Firstly game engines will generally never expose "device" or "context". So you can neatly sidestep thinking about that.

That leaves a game programmer the general concept of a "source" of sound, and in general you've got the following sorts of sounds in games:

1. Background music, streamed from a simple stream
2. Background ambient effects, streamed from a location in space
3. Foreground effects, one-shot or looped from a location in space
4. UI effects, one shot, no location

Cover those four cases and that's 99.99% of everyone's needs sorted.

Cas Smiley

Offline philfrei
« Reply #2 - Posted 2016-10-31 03:27:50 »

@princec  I don't know why I didn't your this reply until just now!

I was glad to learn that libgdx now uses lwjgl 3. I can't recall what post that was from.
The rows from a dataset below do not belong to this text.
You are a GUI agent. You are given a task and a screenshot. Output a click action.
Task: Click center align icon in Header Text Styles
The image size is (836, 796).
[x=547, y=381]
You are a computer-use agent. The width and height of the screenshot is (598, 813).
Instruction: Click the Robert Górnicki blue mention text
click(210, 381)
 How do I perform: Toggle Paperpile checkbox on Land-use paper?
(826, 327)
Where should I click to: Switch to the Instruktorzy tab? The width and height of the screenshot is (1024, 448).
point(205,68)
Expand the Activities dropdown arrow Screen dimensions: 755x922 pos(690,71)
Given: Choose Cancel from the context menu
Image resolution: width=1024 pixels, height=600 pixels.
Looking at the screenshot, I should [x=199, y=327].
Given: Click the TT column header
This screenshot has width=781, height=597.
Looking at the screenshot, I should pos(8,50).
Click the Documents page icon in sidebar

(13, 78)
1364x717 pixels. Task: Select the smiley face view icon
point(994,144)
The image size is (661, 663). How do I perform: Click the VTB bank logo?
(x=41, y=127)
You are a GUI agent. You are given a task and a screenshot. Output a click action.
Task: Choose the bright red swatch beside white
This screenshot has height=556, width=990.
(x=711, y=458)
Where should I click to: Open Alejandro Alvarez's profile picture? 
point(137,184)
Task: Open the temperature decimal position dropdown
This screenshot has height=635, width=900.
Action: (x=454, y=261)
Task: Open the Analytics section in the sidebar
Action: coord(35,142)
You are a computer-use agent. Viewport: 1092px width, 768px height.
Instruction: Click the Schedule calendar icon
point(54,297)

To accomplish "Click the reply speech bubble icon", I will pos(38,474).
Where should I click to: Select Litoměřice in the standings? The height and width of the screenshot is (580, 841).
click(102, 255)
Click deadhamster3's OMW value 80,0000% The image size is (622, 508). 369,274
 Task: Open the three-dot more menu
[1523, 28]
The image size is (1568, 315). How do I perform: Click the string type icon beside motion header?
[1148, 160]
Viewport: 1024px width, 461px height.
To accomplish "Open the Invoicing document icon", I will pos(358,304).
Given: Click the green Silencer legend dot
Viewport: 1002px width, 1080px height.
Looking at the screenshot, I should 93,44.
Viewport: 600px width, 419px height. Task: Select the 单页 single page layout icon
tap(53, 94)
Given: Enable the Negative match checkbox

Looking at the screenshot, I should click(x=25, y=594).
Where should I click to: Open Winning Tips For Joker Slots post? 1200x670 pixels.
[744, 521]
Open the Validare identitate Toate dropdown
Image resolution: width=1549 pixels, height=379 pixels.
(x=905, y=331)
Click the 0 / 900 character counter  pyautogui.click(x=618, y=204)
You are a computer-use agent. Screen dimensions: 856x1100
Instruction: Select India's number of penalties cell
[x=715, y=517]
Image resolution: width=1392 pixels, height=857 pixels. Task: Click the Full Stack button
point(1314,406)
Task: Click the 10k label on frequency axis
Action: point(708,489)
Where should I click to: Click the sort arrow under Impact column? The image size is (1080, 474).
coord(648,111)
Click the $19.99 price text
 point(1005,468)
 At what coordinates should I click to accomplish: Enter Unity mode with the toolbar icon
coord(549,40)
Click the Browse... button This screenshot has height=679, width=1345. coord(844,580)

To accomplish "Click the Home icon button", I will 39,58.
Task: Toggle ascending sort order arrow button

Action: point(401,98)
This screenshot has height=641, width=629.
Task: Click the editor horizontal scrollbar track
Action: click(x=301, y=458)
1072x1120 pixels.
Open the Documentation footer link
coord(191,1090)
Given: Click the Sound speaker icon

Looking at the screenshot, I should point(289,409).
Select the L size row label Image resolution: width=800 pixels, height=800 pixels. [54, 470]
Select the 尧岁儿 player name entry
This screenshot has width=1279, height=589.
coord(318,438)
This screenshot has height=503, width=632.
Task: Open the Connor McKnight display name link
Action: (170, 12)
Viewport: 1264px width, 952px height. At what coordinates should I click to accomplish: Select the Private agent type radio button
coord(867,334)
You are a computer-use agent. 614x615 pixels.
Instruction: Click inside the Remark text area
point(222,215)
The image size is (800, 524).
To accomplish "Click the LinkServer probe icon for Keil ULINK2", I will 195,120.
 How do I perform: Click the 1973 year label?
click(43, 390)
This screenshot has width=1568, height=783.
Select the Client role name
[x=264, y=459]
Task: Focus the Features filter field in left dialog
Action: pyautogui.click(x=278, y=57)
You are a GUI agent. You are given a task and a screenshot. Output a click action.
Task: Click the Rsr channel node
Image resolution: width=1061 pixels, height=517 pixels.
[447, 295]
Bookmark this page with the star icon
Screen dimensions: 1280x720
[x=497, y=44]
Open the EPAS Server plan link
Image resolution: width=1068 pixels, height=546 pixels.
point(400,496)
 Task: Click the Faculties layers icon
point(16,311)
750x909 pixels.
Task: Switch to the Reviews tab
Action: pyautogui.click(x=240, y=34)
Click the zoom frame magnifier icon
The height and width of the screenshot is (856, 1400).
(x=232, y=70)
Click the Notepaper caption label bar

Here is an example of what I was trying to think through:

I have an SF/X that could work for a torchlight mounted and burning on a castle wall. As there are many torches in a dungeon game, there would be reuse of the cue. Because of the way OpenAL is implemented, it would require polling and populating buffers associated with each Source object (annoying and something a game application programmer shouldn't have to bother with), and we'd have to have a Source for each torch location as the Source holds the data used for 3D panning and volume calculations.

The logic for whether a given torch is heard or not would be kind of similar to the code used to determine if it is visible or not. At the edge of "earshot" we'd set up and launch the buffer streaming for the sound. The code to do this should probably be just the flipping of a switch if within earshot.

So, the API I would provide for a TorchBurningSFX would include setting a location, and a switch to flip it on or off, and maybe some additional ways to extend or vary the quality of the sound (letting OpenAL handle the volume and panning as needed for the 3D).

Then, it would be up to the game programmer to do something like update the switch based on monitoring the distance, e.g., turn it off it more than 150 something away, turn it on if within 120 something away (am making up numbers). The gap (150-120 or whatever) would be to lessen the amount of overhead/thrashing that comes from dancing back and forth over edge case. But that sort of decision would be left to the application programmer.

Does this sound like a good plan?
I'd also provide a getSource() method for programmers wishing to directly work with the Source properties.

I'm working on some "weather" effects right now. Hope to get back to trying some sort of SF/X for OpenAL in the next few weeks.